The Science of Therapy: More Progress Needed

Although it’s well known that therapy helps patients with psychological disorders, researchers aren’t clear what changes occur in the brain to relieve some of the disorders, according to a newly published paper.

One of the researchers, UCLA psychology professor Michelle Craske, said that psychological treatment has “the strongest evidence base for addressing many such conditions.” But she and her fellow investigators, Cambridge University professor Emily Holmes and MIT professor Ann Graybiel, added that further research is needed to determine exactly what brain changes occur in therapy.

Mental health disorders — such as depression, schizophrenia, post-traumatic stress disorder, obsessive–compulsive disorder and eating disorders — affect 1 in 4 people worldwide.

Psychological treatment works well for some conditions. But for others, including bipolar disorder, psychological treatments either are ineffective or in very early stages.

These treatments, they say, have not gained much from the advances neuroscience has made in understanding emotions and behavior. The reason may be that neuroscientists and clinical scientists “meet infrequently, rarely work together, read different journals, and know relatively little of each other’s needs and discoveries.”
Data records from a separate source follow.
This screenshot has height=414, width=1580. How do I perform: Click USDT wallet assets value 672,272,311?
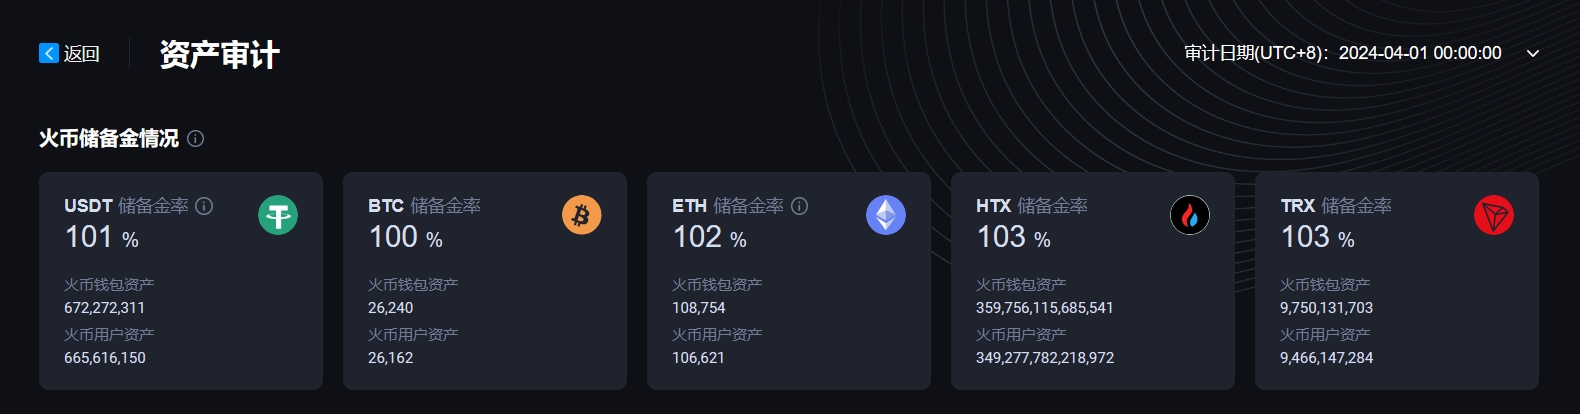pyautogui.click(x=105, y=308)
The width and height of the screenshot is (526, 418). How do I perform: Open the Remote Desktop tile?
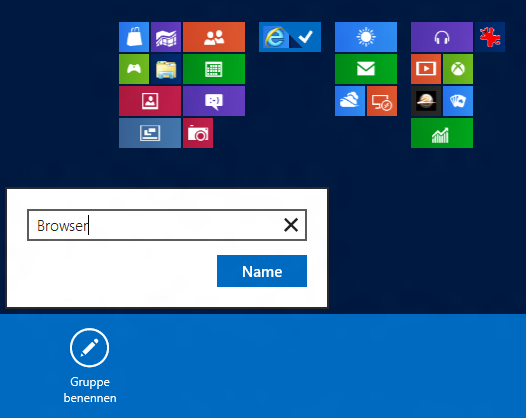coord(382,101)

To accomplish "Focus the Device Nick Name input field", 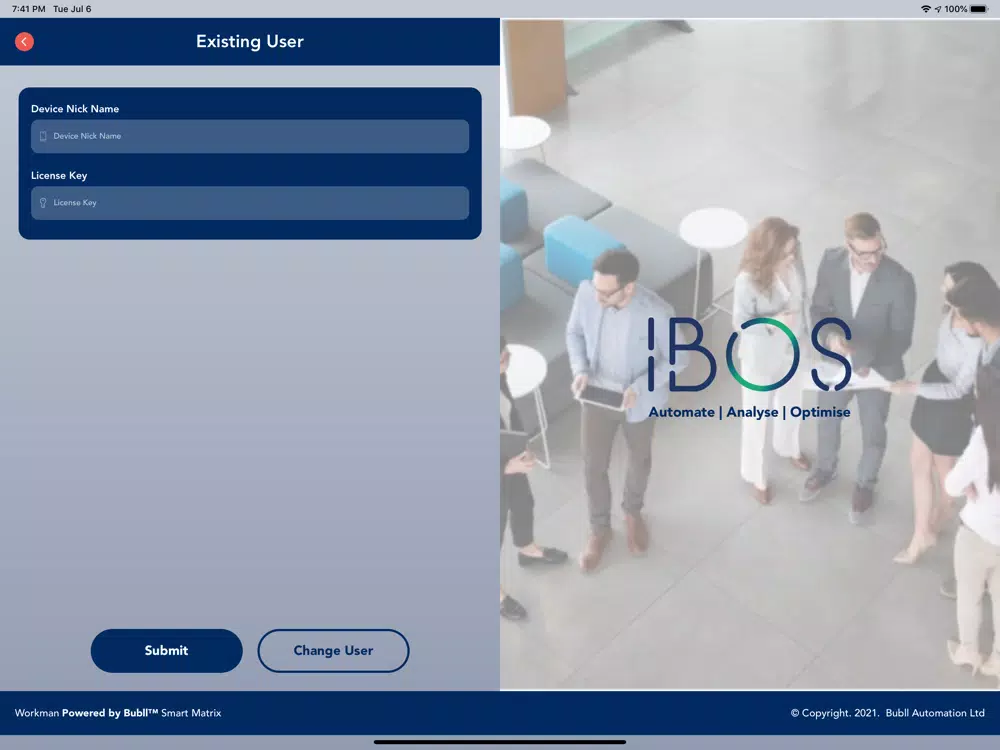I will [250, 136].
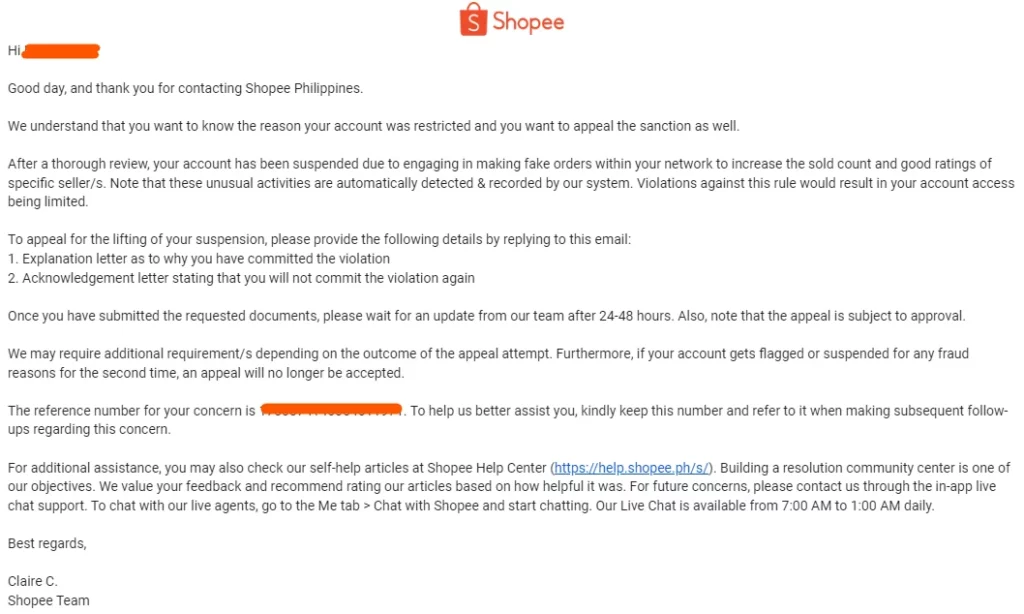Open the help.shopee.ph help center link
The image size is (1024, 614).
tap(632, 468)
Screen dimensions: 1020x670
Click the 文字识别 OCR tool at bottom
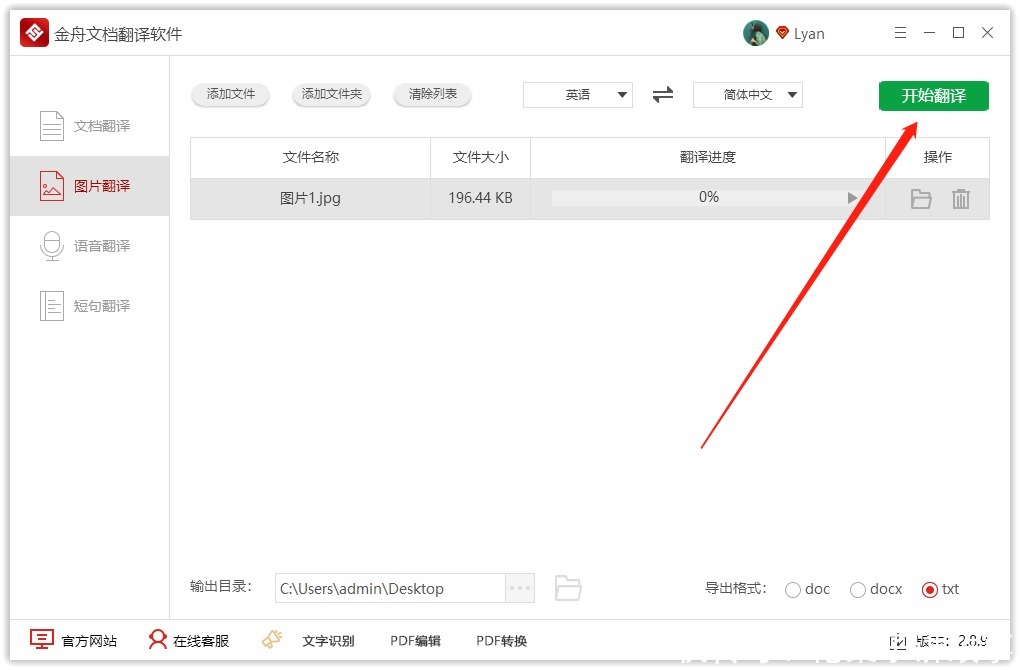pos(328,640)
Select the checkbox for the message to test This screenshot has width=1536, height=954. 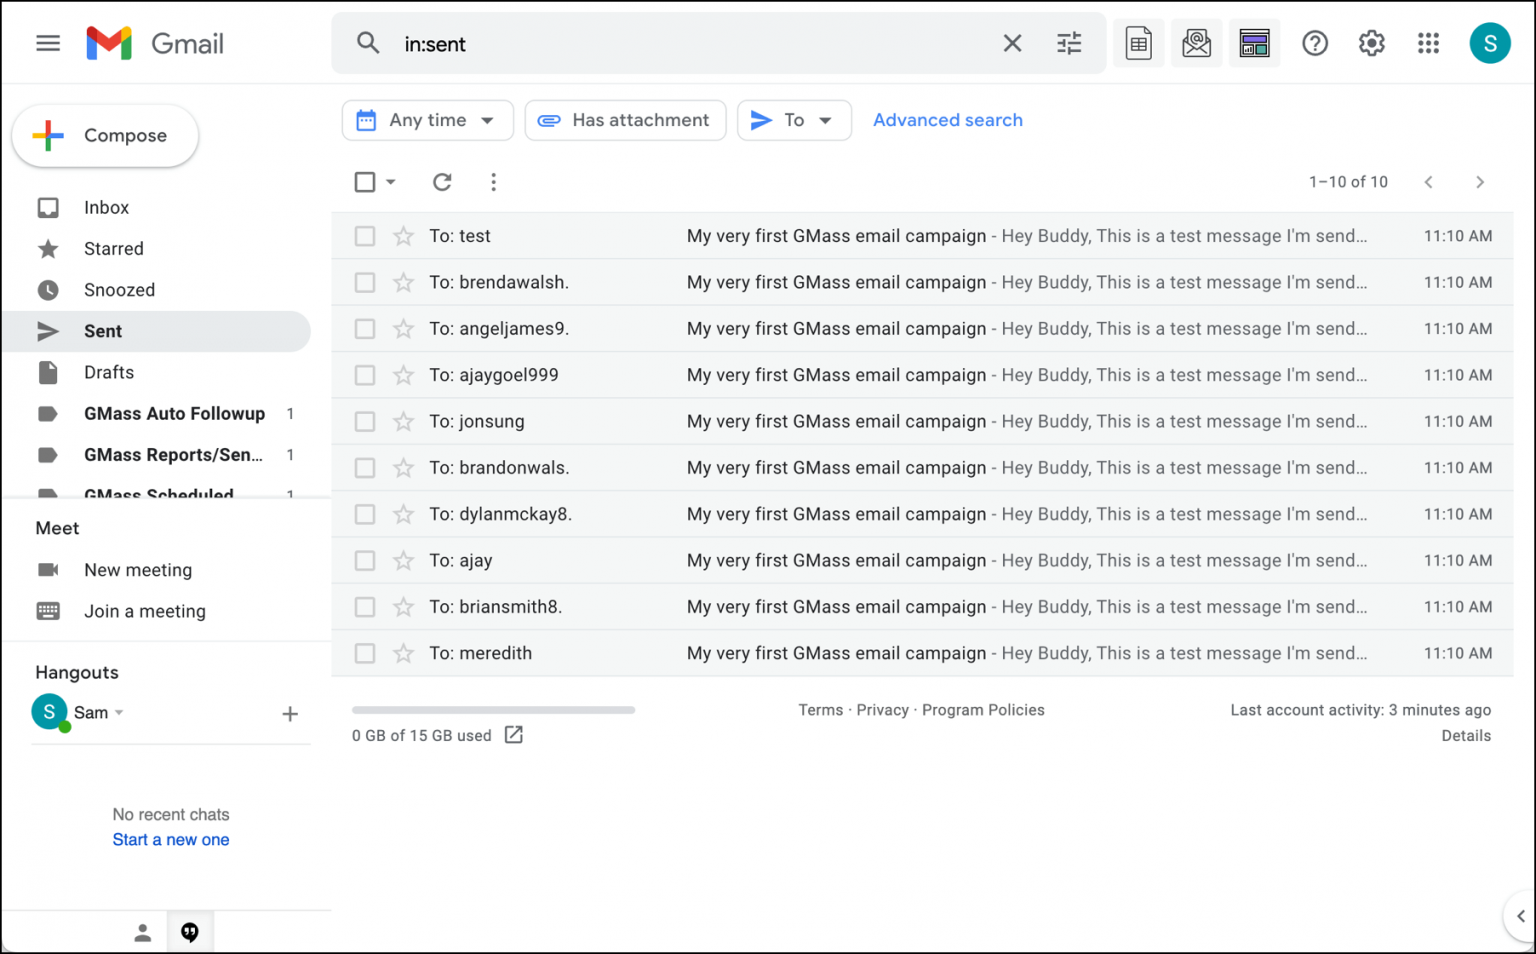(364, 235)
To close that gap, the authors say, scientists should uncover the brain mechanism of existing psychological treatments. Then, practitioners can use those insights to create more effective treatments.
In their paper, the researchers advocated a new discipline called “mental health science” to combine the benefits of both disciplines.

“There is enormous promise,” they conclude. “Psychological treatments are a lifeline to so many — and could be to so many more.”

The article was published in the journal Nature.